Not many of us grew up saying that we wanted to work in insurance. As a teenager with a keen interest in medicine and science, I wanted to be a doctor.

As my A Levels loomed in the distance, however, the thought of six more years of study became less attractive and the thought of earning money and buying myself the Triumph Spitfire I’d always dreamed of became more and more attractive.  So having enjoyed an extended summer holiday back in 1985, holidaying with friends and enjoying my new-found freedom, when a schoolfriend told me that he was working at General Accident in Croydon and that they had lots of vacancies, I decided that I’d work there for a few months, bolster my bank balance and buy the car.

What I knew about insurance could have been comprehensively covered on the back of a stamp. I imagined a stuffy office full of men in grey suits, being stuck behind a desk all day shuffling paper. Unbeknown to me, I was fortunate that I was put in the commercial department on the processing team dealing with new business enquiries and renewals. First impressions? Huge piles of paper.

As the weeks went by, I began to take interest in what was contained within those big dusty files. Survey reports and proposal forms contained some interesting stuff – discussions about chemicals being used in manufacturing, structural surveys discussing the causes of subsidence, previous explosions caused by gases and asbestos claims containing details about lung disease. I was quietly pleased by how much of it I understood from my handful of O and A Levels.

And so the few months I’d planned turned into a career in commercial underwriting.

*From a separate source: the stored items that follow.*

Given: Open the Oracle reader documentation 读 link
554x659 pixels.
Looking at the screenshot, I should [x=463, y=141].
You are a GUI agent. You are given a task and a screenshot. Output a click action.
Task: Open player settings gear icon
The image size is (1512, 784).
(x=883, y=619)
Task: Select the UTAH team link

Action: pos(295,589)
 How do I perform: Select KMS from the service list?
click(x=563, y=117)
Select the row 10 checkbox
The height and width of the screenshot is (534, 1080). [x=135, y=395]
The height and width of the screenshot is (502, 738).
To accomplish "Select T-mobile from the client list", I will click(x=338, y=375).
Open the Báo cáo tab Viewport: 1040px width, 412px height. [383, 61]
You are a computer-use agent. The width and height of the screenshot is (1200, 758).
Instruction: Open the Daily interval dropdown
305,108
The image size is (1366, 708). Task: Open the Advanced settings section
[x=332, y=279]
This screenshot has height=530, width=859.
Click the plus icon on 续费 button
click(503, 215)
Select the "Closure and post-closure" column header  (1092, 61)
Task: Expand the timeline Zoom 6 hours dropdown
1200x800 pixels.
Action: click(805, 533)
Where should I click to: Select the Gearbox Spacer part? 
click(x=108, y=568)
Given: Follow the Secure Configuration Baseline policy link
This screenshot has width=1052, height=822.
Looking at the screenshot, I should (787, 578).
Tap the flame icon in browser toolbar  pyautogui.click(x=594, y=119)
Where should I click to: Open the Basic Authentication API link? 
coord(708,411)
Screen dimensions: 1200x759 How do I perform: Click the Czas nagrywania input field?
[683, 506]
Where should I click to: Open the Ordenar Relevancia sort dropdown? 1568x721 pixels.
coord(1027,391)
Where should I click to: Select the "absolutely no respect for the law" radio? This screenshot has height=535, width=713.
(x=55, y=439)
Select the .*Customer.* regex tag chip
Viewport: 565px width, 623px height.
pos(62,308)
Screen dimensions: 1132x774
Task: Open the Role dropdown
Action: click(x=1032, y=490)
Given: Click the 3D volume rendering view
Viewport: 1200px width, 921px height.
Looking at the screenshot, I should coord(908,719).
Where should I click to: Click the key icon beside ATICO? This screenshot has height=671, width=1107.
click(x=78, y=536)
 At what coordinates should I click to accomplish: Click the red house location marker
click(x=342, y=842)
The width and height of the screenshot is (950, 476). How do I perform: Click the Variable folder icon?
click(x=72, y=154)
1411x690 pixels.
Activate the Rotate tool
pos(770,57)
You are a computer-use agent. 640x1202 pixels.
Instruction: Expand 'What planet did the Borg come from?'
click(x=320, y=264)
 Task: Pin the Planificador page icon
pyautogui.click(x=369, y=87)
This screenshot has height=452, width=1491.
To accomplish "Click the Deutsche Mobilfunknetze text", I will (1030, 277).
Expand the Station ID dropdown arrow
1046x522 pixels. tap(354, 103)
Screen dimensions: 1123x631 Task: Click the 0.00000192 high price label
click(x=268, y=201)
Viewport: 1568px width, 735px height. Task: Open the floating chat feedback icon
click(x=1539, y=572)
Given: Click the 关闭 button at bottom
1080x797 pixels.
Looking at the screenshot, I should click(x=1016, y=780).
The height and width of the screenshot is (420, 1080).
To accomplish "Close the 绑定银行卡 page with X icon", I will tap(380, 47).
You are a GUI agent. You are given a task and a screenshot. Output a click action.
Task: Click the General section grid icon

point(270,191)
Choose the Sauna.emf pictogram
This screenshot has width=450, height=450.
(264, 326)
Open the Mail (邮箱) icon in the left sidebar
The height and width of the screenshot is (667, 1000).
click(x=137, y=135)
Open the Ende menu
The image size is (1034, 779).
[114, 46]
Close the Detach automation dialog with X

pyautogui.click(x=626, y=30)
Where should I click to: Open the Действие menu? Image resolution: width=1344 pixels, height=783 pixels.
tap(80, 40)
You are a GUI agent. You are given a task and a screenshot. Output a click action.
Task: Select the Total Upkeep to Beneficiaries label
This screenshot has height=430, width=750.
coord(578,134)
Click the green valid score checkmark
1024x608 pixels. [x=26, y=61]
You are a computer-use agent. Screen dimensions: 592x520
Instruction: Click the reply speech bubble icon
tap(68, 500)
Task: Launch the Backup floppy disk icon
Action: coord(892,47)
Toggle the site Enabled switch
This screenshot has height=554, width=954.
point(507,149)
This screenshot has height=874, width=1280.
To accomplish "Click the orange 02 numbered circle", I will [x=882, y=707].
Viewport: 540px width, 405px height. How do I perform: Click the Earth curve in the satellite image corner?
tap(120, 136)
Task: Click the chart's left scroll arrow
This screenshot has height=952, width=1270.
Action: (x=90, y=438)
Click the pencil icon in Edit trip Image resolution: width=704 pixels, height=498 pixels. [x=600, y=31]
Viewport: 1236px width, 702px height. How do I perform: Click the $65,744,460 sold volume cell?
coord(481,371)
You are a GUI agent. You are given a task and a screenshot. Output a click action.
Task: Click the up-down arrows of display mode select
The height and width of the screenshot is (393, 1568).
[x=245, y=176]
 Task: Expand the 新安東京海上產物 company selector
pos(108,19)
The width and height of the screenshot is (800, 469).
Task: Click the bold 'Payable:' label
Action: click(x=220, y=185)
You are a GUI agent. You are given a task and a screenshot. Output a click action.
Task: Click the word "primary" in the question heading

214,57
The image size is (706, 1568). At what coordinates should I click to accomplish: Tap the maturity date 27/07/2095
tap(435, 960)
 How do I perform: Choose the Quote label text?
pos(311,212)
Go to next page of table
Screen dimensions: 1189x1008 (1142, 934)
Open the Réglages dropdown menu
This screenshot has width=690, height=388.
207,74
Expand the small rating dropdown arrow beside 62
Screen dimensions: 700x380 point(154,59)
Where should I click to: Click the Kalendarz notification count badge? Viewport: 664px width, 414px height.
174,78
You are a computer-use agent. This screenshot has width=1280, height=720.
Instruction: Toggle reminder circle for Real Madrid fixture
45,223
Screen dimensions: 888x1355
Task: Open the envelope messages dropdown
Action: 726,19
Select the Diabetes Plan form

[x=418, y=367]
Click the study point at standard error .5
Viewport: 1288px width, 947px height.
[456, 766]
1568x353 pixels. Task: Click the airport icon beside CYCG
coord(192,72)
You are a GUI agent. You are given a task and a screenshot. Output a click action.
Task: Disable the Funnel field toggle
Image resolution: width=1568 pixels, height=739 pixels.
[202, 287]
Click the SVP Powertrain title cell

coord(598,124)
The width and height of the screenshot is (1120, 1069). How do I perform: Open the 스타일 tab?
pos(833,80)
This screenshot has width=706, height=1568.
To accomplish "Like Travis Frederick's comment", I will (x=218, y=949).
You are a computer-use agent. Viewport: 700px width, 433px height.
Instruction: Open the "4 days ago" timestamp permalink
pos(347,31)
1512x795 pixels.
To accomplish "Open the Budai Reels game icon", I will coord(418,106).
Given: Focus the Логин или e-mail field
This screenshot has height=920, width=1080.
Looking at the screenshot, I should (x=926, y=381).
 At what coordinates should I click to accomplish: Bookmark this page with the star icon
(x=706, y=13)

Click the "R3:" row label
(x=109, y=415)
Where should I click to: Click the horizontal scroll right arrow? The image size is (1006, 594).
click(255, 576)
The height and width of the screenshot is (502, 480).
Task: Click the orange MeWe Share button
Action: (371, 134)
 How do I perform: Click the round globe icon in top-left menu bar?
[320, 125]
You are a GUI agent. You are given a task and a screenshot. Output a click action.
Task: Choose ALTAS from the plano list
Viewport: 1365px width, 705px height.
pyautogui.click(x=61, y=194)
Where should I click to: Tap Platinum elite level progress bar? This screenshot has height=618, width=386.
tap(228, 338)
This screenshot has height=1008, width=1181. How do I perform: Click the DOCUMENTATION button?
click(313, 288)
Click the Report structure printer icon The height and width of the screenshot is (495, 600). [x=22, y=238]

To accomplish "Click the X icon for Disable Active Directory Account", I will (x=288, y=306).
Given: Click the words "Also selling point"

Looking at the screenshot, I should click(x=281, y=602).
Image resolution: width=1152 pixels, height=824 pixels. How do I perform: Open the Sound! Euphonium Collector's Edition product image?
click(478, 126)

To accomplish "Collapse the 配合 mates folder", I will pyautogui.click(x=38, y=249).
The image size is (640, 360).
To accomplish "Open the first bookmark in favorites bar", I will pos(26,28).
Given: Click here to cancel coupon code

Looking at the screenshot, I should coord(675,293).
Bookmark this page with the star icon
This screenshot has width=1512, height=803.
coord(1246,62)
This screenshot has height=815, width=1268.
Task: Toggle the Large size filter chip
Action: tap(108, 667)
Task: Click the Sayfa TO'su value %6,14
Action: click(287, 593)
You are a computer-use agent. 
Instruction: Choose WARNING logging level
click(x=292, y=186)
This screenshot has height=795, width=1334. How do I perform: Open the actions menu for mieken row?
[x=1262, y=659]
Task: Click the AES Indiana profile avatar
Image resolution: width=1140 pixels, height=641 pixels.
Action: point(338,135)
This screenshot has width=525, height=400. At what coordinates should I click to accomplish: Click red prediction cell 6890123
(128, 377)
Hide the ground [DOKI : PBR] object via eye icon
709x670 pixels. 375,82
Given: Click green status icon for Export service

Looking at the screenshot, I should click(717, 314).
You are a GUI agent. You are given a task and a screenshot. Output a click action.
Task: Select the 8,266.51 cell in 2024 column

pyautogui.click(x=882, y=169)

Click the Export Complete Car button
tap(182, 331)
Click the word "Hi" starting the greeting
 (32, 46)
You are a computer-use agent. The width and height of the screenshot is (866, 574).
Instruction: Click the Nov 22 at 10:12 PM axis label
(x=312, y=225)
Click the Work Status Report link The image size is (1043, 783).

My interest in science never waned and my only regret was that I’d never done a degree in it and I therefore decided (in the midst of parenting two small children and a moment of madness) to do that degree and sign up to the Open University.

The relevance of the subject to my job has never ceased to surprise me – be it understanding the composition of building materials (claims for Cornish mundic whilst working as a Professional Indemnity underwriter in the City) to one of the last cases I came across (a motor trader had allowed an acid bath to overheat, filling the whole premises in a vapour which then ate through most of the paint on his customers’ cars and destroyed nearly every piece of machinery in his workshop) and an understanding in boiling points of chemicals.

In November 2013, I stepped onto the stage and collected my degree certificate – my career advanced, my grey matter flexed and my ambition to get my qualification satisfied.

And so to the COVID-19 pandemic and the challenges it brings – discussions around Business Interruption wordings, viruses, notifiable diseases and policy coverage abound.

Never let anyone tell you that insurance is ‘boring’. Whatever your interest, hobby or passion, there is a role in our industry that will enable you to use it – and the piles of dusty paper are long gone.